[Text and item location entries]
/---
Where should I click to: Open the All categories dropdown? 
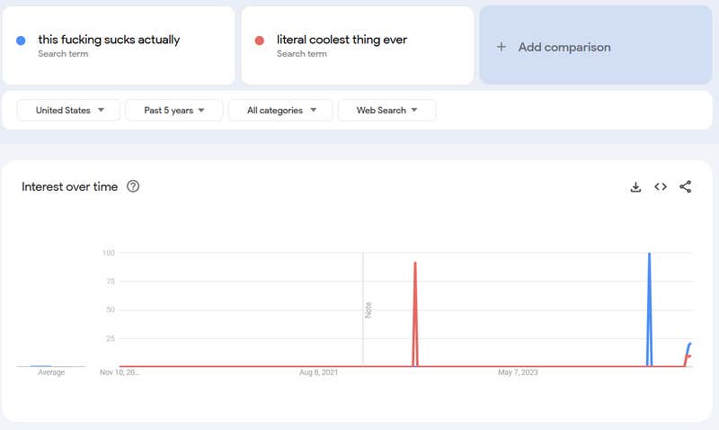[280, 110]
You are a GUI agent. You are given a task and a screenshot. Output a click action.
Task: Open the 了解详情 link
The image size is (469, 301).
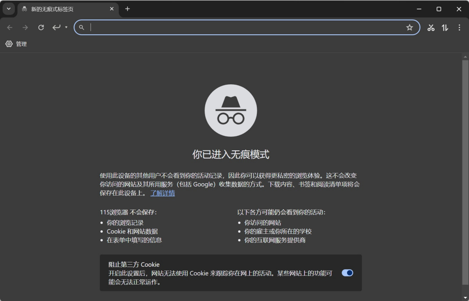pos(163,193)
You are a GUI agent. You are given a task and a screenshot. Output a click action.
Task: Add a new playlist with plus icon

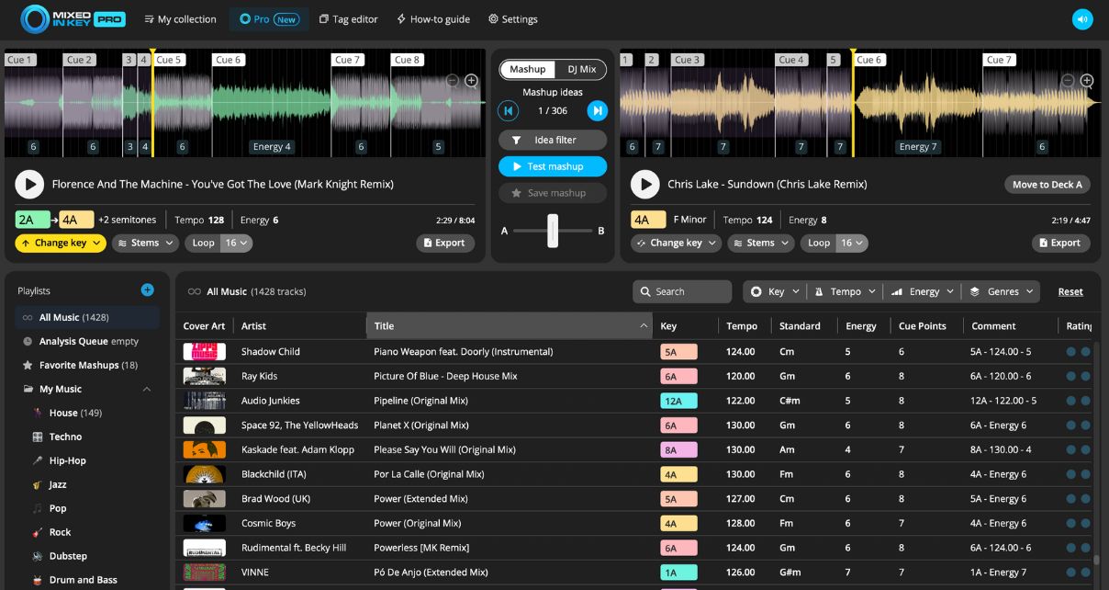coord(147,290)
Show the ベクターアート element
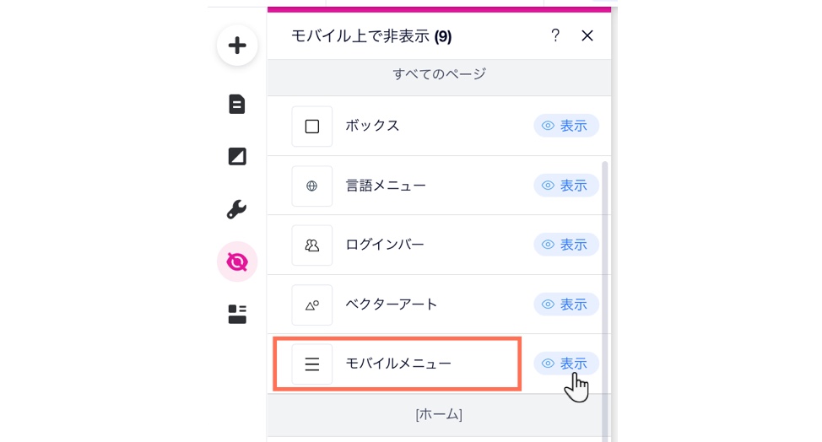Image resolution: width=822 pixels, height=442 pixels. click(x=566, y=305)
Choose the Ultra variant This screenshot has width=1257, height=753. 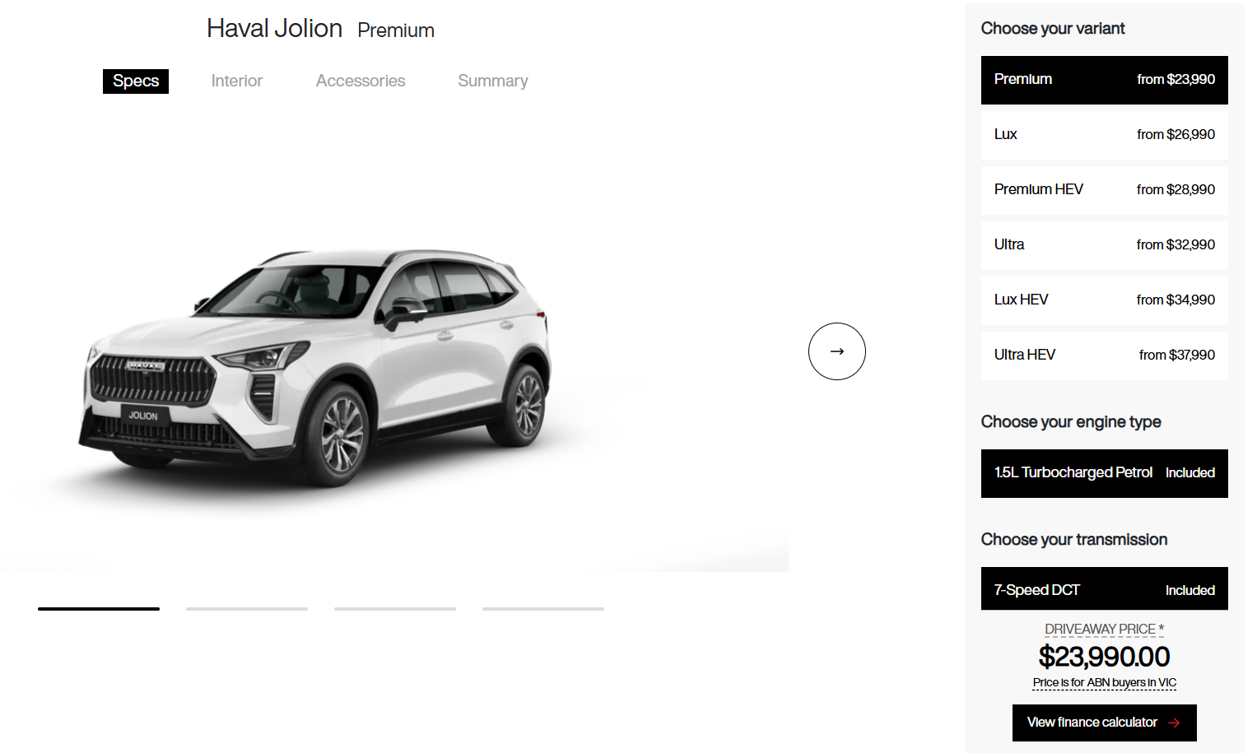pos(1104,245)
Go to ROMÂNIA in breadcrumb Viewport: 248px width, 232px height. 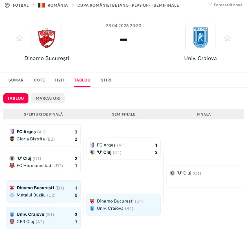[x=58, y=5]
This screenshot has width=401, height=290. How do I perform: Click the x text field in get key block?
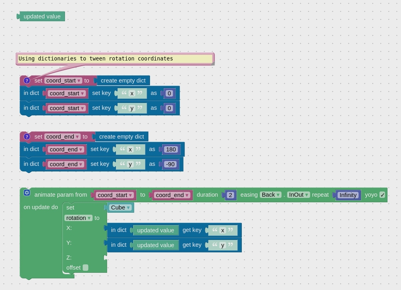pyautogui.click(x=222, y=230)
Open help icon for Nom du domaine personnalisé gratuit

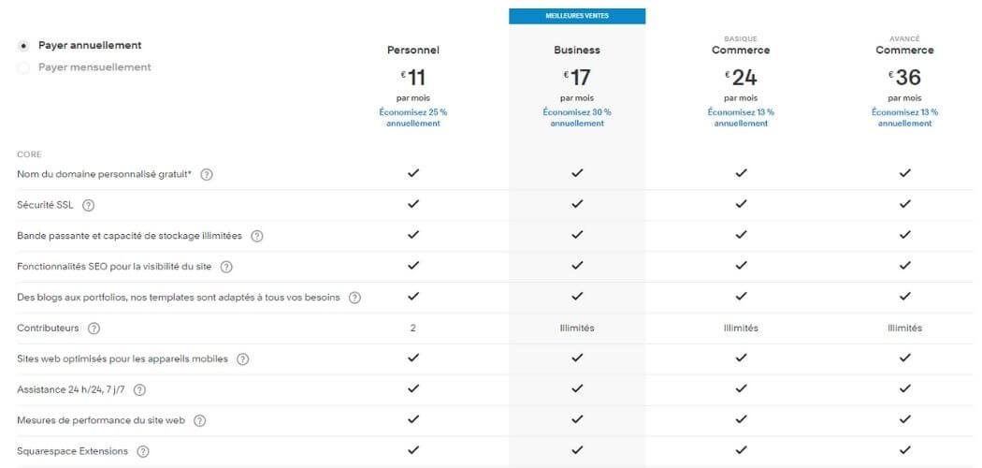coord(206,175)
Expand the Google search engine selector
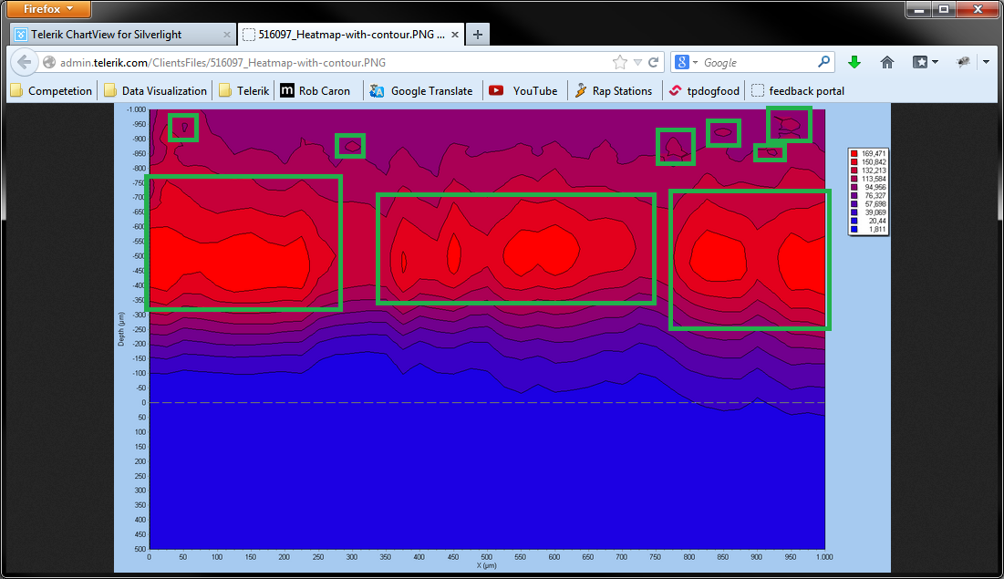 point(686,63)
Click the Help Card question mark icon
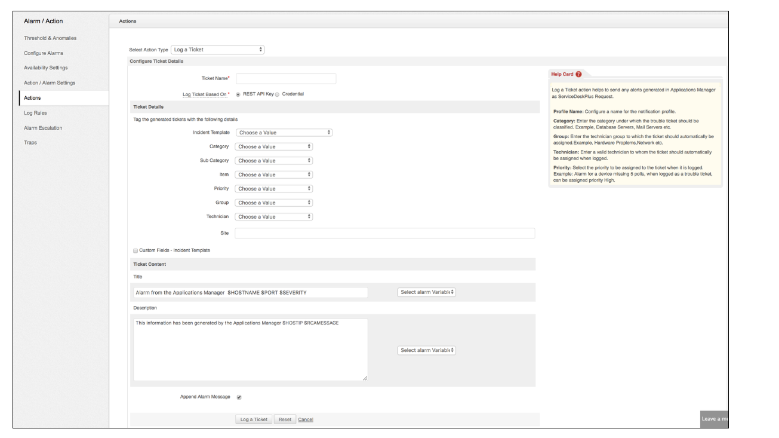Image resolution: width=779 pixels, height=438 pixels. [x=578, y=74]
\---
/---
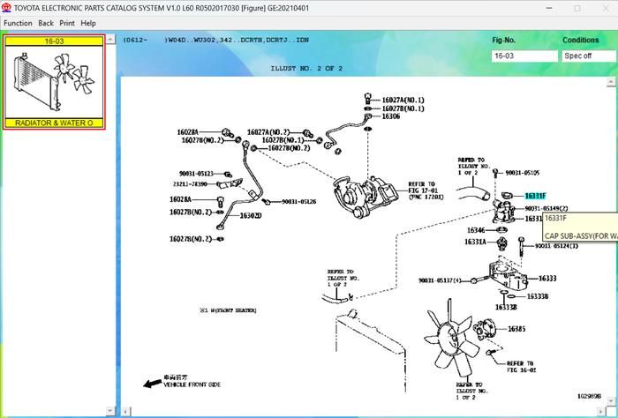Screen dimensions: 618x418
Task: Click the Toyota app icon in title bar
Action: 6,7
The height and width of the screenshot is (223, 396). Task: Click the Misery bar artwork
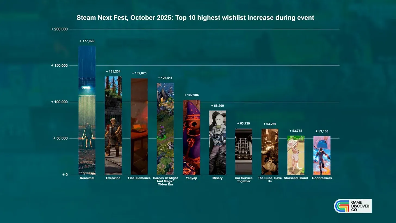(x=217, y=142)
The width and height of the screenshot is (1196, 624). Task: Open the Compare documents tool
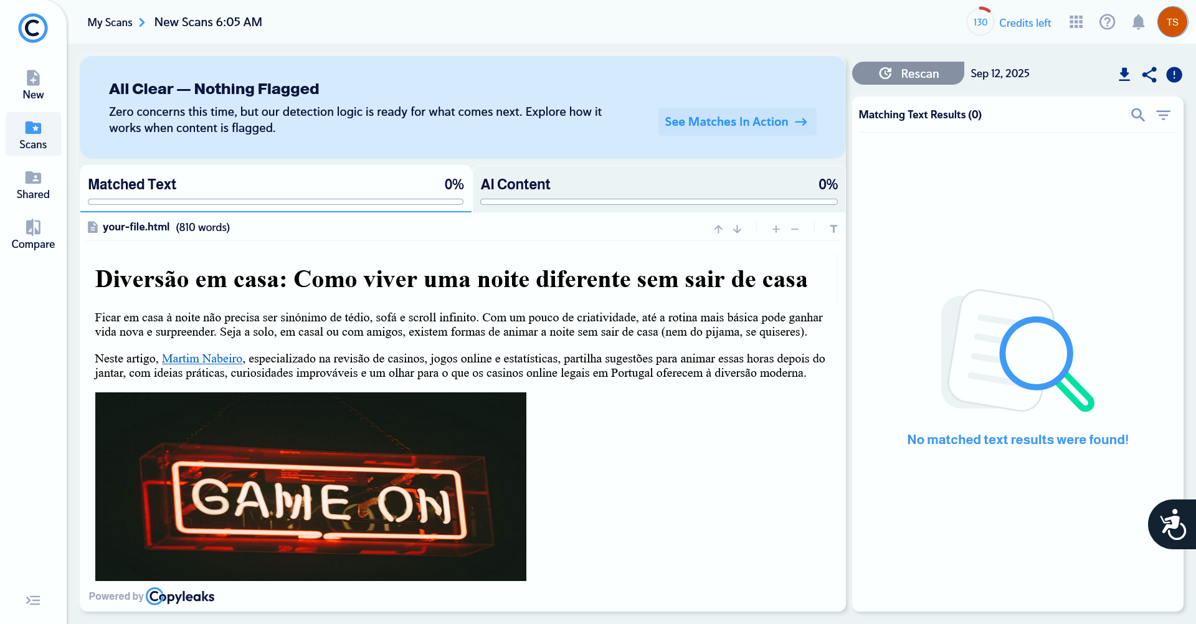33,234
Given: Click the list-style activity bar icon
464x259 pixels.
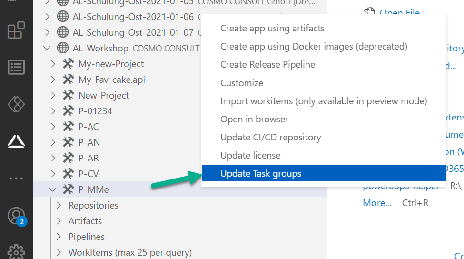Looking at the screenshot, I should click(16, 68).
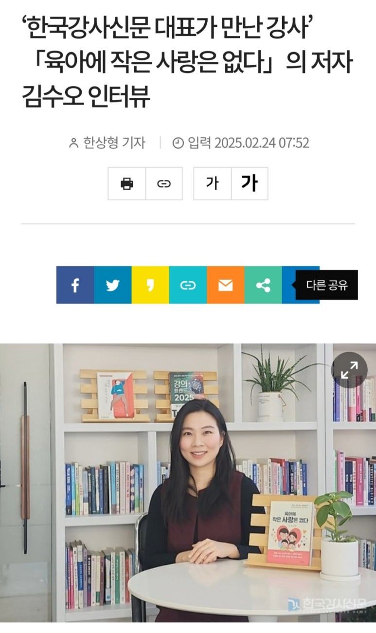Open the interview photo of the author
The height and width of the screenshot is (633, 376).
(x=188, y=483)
\---
Work required
Put the part of the material that opens with the line containing "Where should I" and closes with the line containing "Image resolution: width=822" into a Markdown table with the columns Row and Entry, giving each line a row number and skipping blank lines. Leave the pictures out.

Solution to this exercise
| Row | Entry |
|---|---|
| 1 | Where should I click to: Open the All categories dropdown?  |
| 2 | [280, 110] |
| 3 | You are a GUI agent. You are given a task and a screenshot. Output a click action. |
| 4 | Task: Open the 了解详情 link |
| 5 | The image size is (469, 301). |
| 6 | pos(163,193) |
| 7 | You are a GUI agent. You are given a task and a screenshot. Output a click action. |
| 8 | Task: Add a new playlist with plus icon |
| 9 | coord(147,290) |
| 10 | Show the ベクターアート element |
| 11 | Image resolution: width=822 pixels, height=442 pixels. click(x=566, y=305) |